Based on early reports from cable companies and DirecTV and Dish Network, the scheduled 12-round welterweight bout could get as many as two million buys, according to Bob Arum, chairman of Top Rank, Inc., the event's co-promoter, said Thursday.
When De La Hoya fought Floyd Mayweather last year, that fight did 2.4 million buys. Buys for this weekend's fight in California are tracking at 90% of what estimates showed for De La Hoya-Mayweather.
"Will that hold for the country? It's like an election. Who the hell knows?" Arum said. "But we know based on those early numbers and based on experience the event will perform extremely well. If I had to guess, anywhere between 1.6 million and two million homes, which is a home run."
Such projections are surprising because of how poorly the last two HBO PPV shows did. The Oct. 18 matchup with Bernard Hopkins vs. Kelly Pavlik as well as the Nov. 8 meeting between Roy Jones and Joe Calzaghe did less than 250,000 buys.
The last time De La Hoya didn't reach that threshold in his 18 appearances on pay TV, he was just five years into his career. The fewest buys he's ever generated was 220,000, when he was a lightweight, in 1995.
"People wanted to see him fight, and still want to see him fight. Once De La Hoya is in a fight, all the media come together and treat it as a major event," said Arum, who helped build De La Hoya into an attraction before the fighter left to start his own company, Golden Boy Promotions.

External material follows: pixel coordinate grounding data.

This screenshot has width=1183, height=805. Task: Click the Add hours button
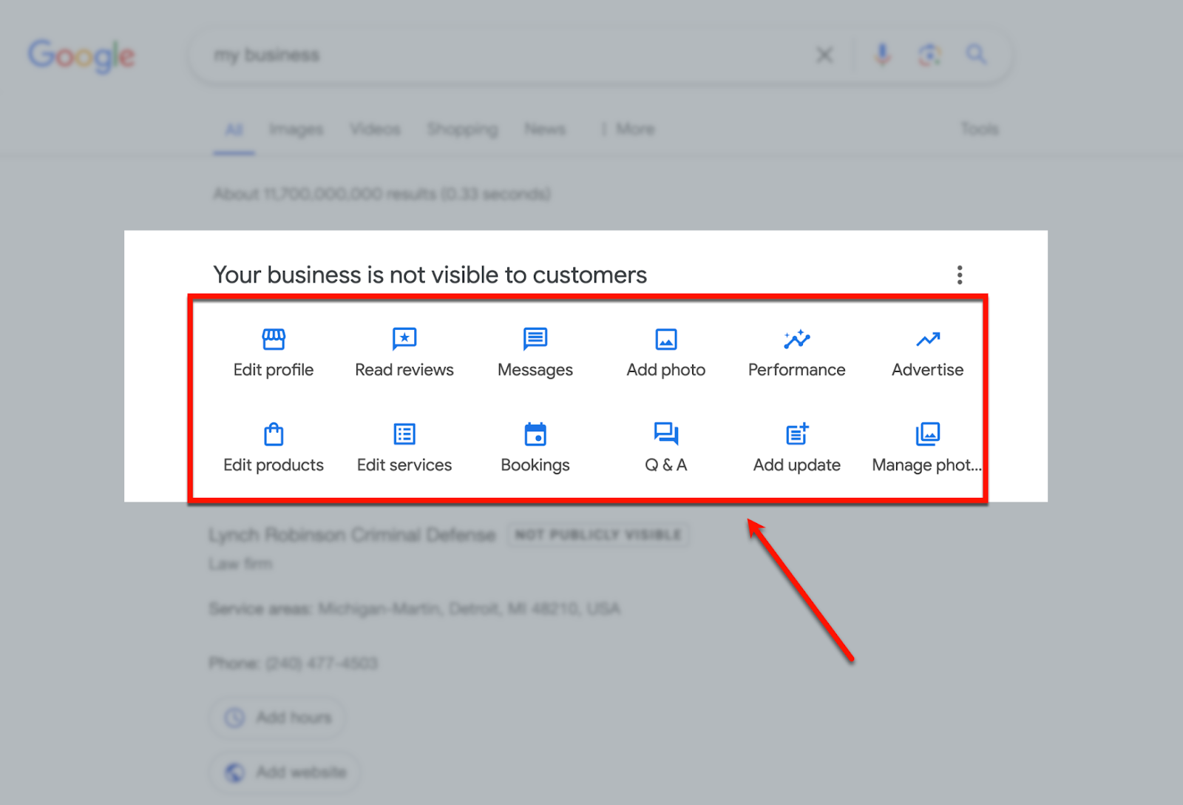click(x=277, y=717)
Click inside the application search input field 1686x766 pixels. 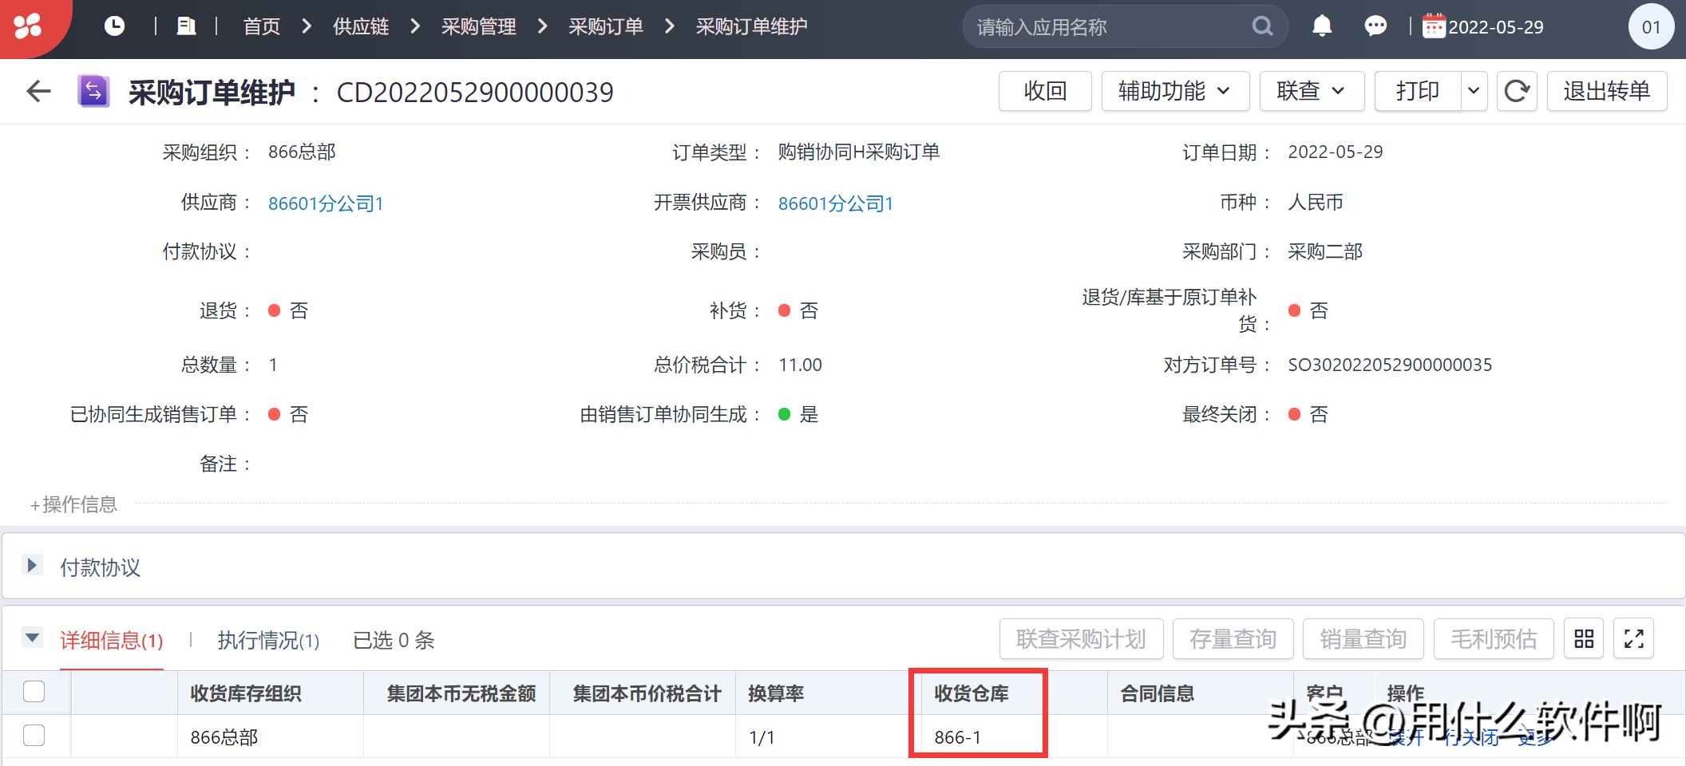pos(1102,26)
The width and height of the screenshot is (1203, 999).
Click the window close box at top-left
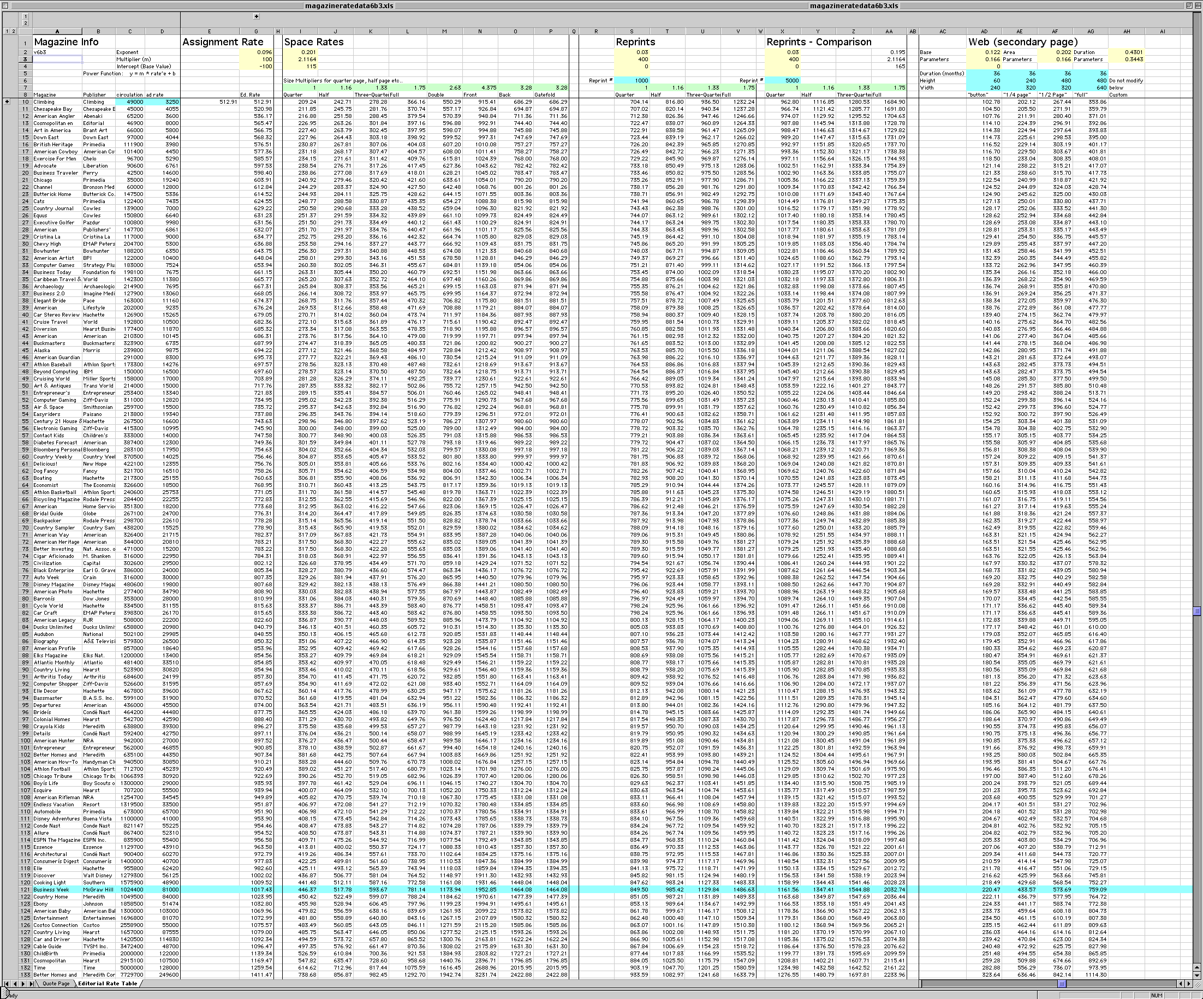(5, 5)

"ESPN does round-the-clock coverage. They don't do that for regular fights. Women become interested. Women generally aren't interested at all... Oscar broadens the universe. He brings in people in a similar way Mike Tyson brought people in. De La Hoya does it in a different way and reaches different demographic groups. He's the one guy in boxing who reaches out to Anglo women. That, to me, is unbelievable. We worked on it, but to see it come to this kind of fruition is something I never would've expected."